> Excerpt:
** START **

# I love Uncle Ted



## SuperD (Jul 17, 2009)

*Ted for Pres*

Common sense still alive in America! (in some places)


----------



## Eric Cartman (Mar 5, 2008)

*Common sense*

Unfortunately, it is not in our government....


----------



## huntonly (Aug 6, 2009)

Couldn't have put it any better


----------



## drenalinhunter1 (Feb 6, 2009)

uncle ted gets kinda wierd in his spiritual stuff, but he is the coolest hunter out there, if he was president the country would be a better place


----------



## b18intega (Nov 25, 2007)

Ted Nugent VS. OBAMA in a boxing ring to see whos ways are better


----------



## mrklean (May 26, 2009)

ted is the man


----------



## Ybuck (Apr 21, 2007)

What a GREAT defender of our RIGHTS!
God bless him!


----------



## FedSmith (Jul 27, 2009)

*My Man!*

This should be run every hour on the hour until Ted puts out a 

"Newgent Of The Week".

I would campaign for him for president to the DEATH!:shade:


----------



## FedSmith (Jul 27, 2009)

** END **

> List of tasks:
• 1. Return the part of the Uncle Ted thread starting with "## drenalinhunter1 (Feb" and going on through "(Nov 25, 2007)".
• 2. Answer these questions about the Uncle Ted thread:
(a) What date appears beside the username Eric Cartman?
(b) Whom does b18intega propose Ted Nugent face in a boxing ring?
(c) For what office does FedSmith say they would campaign for him?
• 3. Extend the Uncle Ted thread from its final line.

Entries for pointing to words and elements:
** START **

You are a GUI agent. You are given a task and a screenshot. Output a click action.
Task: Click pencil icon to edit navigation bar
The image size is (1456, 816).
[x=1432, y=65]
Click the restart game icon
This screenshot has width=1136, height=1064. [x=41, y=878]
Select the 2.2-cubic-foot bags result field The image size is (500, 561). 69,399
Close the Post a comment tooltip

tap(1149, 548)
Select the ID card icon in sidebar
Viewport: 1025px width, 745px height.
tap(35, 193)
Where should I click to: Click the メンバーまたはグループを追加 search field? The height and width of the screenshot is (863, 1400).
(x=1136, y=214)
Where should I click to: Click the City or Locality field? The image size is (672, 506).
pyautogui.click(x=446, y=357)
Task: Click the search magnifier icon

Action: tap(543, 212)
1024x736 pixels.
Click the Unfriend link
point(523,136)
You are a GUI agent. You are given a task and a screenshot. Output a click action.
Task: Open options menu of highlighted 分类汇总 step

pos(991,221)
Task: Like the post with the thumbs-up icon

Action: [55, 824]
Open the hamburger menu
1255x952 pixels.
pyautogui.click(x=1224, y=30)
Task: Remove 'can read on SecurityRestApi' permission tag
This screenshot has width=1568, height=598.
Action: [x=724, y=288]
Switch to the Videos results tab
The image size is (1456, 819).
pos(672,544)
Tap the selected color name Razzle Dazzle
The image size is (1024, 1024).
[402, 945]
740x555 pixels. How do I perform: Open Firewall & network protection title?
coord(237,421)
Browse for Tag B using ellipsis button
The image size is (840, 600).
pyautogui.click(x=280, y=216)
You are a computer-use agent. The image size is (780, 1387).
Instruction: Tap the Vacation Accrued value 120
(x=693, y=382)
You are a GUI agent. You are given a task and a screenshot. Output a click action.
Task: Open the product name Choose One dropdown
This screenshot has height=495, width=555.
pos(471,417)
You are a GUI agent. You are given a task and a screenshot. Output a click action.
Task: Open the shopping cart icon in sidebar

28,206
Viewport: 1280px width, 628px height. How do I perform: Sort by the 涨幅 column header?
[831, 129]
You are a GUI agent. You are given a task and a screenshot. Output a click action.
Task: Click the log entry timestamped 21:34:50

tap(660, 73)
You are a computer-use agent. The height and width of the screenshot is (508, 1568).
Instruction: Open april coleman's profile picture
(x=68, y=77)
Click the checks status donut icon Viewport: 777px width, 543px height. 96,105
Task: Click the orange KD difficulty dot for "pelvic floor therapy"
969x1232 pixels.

** END **

> Responses:
• 1.
## drenalinhunter1 (Feb 6, 2009)

uncle ted gets kinda wierd in his spiritual stuff, but he is the coolest hunter out there, if he was president the country would be a better place


----------



## b18intega (Nov 25, 2007)

• 2.
(a) Mar 5, 2008
(b) Obama
(c) President

• 3.
Hey, YBuck, get yer own damn avatar. Mine's taken. Myeah.


----------



## MassDriver (Dec 3, 2007)

drenalinhunter1 said:


> uncle ted gets kinda wierd in his spiritual stuff, but he is the coolest hunter out there, if he was president the country would be a better place


It will seem less weird to you if understood in the correct context. 
Nugent is a passionate person, and does not speak in platitudes. His experience in the outdoors manifest itself in a very emotional sense, as he sees his very existence intertwined with hunting, and the death of prey. He reveres the kill and in a very practical way, obtains his enlightenment, spirituality as it were, by recognizing the transfer of one life into another.
Muir, Roosevelt and others wrote of this in different fashions, as do many people who actually live that lifestyle. Giving up yourself to the natural progression of life. Most of us feel it as a sadness of the death of an animal, preceded by the success of the hunt. Average folks interpret this as an emotion, Ted experiences it as part of his being. I'm sure some see a chasm between their "faith", mainly Christianity, and the spiritual ties of the natural condition. Far from it, the relationship is fused.
Brent.


----------



## wicked1Joe (May 19, 2009)

drenalinhunter1 said:


> uncle ted gets kinda wierd in his spiritual stuff, but he is the coolest hunter out there, if he was president the country would be a better place


I 2nd that for sure!


----------



## ftshooter (Jul 26, 2003)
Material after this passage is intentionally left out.